This week is poised to be full of goosebumps, wide eyes, and racing hearts, as the National Park Service waives entrance fees across the country in celebration of its 105th birthday. For those of us who are stuck on ground level but yearning to stand at the top of Mount Rainier or the bottom of the Grand Canyon, research shows that we can experience similarly breathtaking moments without ever leaving home. The secret? It’s all about awe.
What makes awe such an awesome emotion?
Like all the experiences that evoke it, awe can be diverse and multifaceted. The emotion can be positive or negative, subtle or intense, but its key characteristic is that it makes us feel small and challenges our understanding of the world. When you see something so grand that it’s beyond your comprehension, your jaw slacks, and you let out an expressive “wow!” you’re deep in an awe experience.
Awe differs from other emotions not only in how it makes us feel but how it makes us act.
Thanks to the way that it roots us in the present moment, researchers have found that awe can actually alter our perception of time—and make us act as though we have more of it at our disposal. In turn, people tend to report a greater sense of patience, life satisfaction, and willingness to try new things after experiencing it. Due to the way awe shifts our perspective, it’s also been found to enhance creative thinking.
The growing body of research on awe helps explain why we tend to feel more inspired, relaxed, and at peace after a day spent outdoors. Nature, with its dynamic, sweeping views, is a playground for awe to run free.
Perhaps the most promising finding on awe, which I first learned about when researching my upcoming book on the health benefits of different landscapes in nature, is that it promotes prosocial behavior.
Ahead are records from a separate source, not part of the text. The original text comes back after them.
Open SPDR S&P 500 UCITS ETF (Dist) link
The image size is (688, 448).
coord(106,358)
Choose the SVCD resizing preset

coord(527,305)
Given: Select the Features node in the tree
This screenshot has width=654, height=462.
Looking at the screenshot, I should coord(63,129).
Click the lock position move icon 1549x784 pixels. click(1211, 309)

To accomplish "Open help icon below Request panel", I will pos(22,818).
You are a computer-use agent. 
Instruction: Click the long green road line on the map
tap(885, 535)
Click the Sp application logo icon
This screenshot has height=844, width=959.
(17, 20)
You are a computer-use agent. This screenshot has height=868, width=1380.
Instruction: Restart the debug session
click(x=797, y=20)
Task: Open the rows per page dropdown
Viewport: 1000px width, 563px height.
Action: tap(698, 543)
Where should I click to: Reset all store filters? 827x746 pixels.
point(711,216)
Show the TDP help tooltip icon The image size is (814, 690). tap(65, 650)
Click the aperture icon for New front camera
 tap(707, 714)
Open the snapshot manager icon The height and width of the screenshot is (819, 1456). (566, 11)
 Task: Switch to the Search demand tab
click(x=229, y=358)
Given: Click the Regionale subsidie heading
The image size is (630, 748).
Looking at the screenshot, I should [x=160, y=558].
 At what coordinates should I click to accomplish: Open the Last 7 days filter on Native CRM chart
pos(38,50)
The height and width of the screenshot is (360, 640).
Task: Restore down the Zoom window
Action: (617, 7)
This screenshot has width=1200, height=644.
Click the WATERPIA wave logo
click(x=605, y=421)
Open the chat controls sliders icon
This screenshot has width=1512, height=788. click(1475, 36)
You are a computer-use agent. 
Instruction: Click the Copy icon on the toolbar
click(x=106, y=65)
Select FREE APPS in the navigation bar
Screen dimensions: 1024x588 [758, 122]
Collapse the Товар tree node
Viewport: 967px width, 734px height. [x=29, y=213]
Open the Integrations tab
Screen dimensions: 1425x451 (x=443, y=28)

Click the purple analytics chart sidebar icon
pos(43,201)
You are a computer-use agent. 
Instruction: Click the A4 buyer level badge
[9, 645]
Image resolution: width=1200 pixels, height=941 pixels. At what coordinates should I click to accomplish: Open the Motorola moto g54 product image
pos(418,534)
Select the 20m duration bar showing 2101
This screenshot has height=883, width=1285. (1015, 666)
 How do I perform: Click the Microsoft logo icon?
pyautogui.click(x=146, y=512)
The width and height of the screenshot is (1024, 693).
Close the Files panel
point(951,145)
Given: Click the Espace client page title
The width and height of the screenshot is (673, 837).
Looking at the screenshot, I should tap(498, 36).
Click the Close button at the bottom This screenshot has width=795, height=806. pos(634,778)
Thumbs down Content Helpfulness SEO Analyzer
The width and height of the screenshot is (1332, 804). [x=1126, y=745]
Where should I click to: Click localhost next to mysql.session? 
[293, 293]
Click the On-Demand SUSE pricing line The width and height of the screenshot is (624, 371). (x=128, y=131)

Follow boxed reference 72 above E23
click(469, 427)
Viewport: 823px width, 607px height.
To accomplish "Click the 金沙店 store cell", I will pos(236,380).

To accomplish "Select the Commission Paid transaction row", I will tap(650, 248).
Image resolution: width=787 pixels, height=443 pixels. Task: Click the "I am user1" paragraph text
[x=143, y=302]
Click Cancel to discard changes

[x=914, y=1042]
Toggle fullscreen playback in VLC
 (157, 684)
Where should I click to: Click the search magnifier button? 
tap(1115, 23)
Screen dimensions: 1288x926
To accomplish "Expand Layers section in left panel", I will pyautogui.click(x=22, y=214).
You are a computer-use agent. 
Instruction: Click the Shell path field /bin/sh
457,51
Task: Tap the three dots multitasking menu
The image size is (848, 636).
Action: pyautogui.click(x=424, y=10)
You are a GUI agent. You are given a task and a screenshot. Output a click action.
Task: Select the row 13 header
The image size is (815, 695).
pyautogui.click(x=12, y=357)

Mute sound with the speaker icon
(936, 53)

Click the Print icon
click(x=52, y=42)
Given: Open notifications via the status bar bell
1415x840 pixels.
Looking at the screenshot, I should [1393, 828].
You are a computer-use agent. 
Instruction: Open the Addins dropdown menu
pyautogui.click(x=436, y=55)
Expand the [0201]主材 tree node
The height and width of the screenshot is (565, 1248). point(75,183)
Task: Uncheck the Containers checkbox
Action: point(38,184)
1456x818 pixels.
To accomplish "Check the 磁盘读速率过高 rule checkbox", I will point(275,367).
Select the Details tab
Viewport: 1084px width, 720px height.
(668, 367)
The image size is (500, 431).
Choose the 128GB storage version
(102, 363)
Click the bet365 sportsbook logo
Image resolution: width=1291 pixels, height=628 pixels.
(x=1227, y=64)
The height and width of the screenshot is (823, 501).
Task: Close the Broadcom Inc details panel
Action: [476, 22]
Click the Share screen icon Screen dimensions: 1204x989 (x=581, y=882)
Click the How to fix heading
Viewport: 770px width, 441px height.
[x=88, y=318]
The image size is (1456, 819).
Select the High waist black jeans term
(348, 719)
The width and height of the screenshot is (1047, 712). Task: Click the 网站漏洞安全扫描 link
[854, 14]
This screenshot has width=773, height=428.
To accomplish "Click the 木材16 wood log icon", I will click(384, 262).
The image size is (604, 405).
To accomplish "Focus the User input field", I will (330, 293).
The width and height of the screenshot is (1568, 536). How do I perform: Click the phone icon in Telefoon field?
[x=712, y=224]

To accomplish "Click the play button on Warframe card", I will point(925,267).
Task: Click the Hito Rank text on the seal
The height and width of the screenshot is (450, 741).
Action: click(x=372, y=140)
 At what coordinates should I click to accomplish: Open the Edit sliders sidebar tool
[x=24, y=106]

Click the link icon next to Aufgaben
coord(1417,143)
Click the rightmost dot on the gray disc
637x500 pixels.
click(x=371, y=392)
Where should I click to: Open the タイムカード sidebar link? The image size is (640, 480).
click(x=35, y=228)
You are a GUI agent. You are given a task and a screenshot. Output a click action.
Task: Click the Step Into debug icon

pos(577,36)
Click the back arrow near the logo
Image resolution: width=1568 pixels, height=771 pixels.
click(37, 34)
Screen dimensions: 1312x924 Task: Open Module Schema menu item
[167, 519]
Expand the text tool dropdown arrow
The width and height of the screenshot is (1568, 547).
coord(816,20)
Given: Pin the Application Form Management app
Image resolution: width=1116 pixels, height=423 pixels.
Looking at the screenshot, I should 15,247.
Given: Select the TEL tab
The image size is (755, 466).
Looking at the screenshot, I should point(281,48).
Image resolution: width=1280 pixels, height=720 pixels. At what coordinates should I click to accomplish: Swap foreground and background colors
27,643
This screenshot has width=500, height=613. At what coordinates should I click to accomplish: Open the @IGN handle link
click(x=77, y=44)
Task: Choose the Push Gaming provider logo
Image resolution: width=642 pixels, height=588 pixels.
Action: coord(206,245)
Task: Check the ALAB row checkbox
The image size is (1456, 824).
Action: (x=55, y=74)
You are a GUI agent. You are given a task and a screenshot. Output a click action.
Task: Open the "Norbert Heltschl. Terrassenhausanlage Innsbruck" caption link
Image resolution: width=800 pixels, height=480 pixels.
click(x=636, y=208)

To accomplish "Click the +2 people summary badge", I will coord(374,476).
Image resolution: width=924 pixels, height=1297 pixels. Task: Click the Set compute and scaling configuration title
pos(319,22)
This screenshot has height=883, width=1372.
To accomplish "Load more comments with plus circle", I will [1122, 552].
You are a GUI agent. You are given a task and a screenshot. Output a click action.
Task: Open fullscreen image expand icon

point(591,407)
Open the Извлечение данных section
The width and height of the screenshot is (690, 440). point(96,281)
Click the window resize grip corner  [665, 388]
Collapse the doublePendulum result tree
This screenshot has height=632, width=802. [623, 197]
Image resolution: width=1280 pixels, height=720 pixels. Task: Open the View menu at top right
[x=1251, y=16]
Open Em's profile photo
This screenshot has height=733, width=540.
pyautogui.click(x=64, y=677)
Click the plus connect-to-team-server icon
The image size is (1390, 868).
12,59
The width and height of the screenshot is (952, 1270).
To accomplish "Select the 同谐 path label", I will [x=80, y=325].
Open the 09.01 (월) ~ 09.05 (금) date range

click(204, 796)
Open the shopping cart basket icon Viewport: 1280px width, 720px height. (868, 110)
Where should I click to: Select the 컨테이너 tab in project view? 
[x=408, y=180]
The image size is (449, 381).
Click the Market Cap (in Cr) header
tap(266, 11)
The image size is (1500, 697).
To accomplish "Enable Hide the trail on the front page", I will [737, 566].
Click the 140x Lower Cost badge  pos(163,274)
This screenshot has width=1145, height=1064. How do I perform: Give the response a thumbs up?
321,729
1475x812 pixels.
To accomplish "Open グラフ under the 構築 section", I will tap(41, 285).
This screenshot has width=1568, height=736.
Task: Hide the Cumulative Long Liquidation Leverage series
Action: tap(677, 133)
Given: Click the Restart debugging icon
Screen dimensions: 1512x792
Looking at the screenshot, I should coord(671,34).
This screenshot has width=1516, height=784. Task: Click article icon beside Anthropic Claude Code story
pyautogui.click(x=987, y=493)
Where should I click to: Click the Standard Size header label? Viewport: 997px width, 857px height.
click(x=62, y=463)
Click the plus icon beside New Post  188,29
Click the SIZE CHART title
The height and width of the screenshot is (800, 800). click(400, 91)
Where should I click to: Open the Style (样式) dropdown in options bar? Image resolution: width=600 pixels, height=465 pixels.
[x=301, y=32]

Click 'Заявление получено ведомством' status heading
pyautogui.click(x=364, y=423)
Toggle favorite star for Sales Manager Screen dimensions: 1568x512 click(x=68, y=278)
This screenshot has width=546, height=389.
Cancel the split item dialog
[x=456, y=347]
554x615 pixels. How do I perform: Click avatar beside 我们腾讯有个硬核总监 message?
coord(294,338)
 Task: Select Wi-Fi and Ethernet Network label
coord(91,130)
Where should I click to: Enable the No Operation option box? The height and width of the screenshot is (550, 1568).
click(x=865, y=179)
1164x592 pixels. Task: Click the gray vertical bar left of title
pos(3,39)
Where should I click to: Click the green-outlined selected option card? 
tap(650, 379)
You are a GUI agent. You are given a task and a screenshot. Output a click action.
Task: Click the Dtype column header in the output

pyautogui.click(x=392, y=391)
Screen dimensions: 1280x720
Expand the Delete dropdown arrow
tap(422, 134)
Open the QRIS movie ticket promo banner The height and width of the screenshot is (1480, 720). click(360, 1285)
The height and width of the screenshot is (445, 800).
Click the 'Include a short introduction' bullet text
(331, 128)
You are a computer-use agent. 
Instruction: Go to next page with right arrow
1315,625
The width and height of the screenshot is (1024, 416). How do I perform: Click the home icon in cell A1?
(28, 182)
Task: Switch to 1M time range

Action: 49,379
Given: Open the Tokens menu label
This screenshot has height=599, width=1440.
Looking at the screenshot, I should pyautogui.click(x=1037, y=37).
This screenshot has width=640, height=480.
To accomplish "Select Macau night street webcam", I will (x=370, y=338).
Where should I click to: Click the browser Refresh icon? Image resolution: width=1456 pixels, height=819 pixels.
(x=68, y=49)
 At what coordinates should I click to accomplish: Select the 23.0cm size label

By showing us how small we are in relation to the larger world, awe reminds us of our responsibility to the collective. In turn, it encourages us to make ethical decisions, act generously, and share with others.
Clearly, awe is an essential human emotion—perhaps more so now than ever before. And we shouldn’t wait until the weekend or our next vacation for it to find us. We need to seek it out ourselves, daily.
How to live an awe-inspired life.
Dacher Keltner, Ph.D.’s last exposure to intense awe wasn’t on a cliff or in a sprawling forest. It was watching a Rolling Stones music video.
“I got massive chills, teared up, and was transfixed,” the psychologist, awe researcher, and founding director of the University of California–Berkeley’s Greater Good Science Center, told mbg of his experience watching the first “Sympathy for the Devil” performance, which brought him back to his (very awe-inspiring) childhood in Laurel Canyon counterculture in the late ’60s. “And that was only last night,” he laughs.
Keltner’s Wednesday night brush with awe proves that it’s everywhere. It’s sitting in towering trees, sure, but also waiting for us in our music libraries, museums, and performance spaces. As much as we find it in nature, we can find it in each other.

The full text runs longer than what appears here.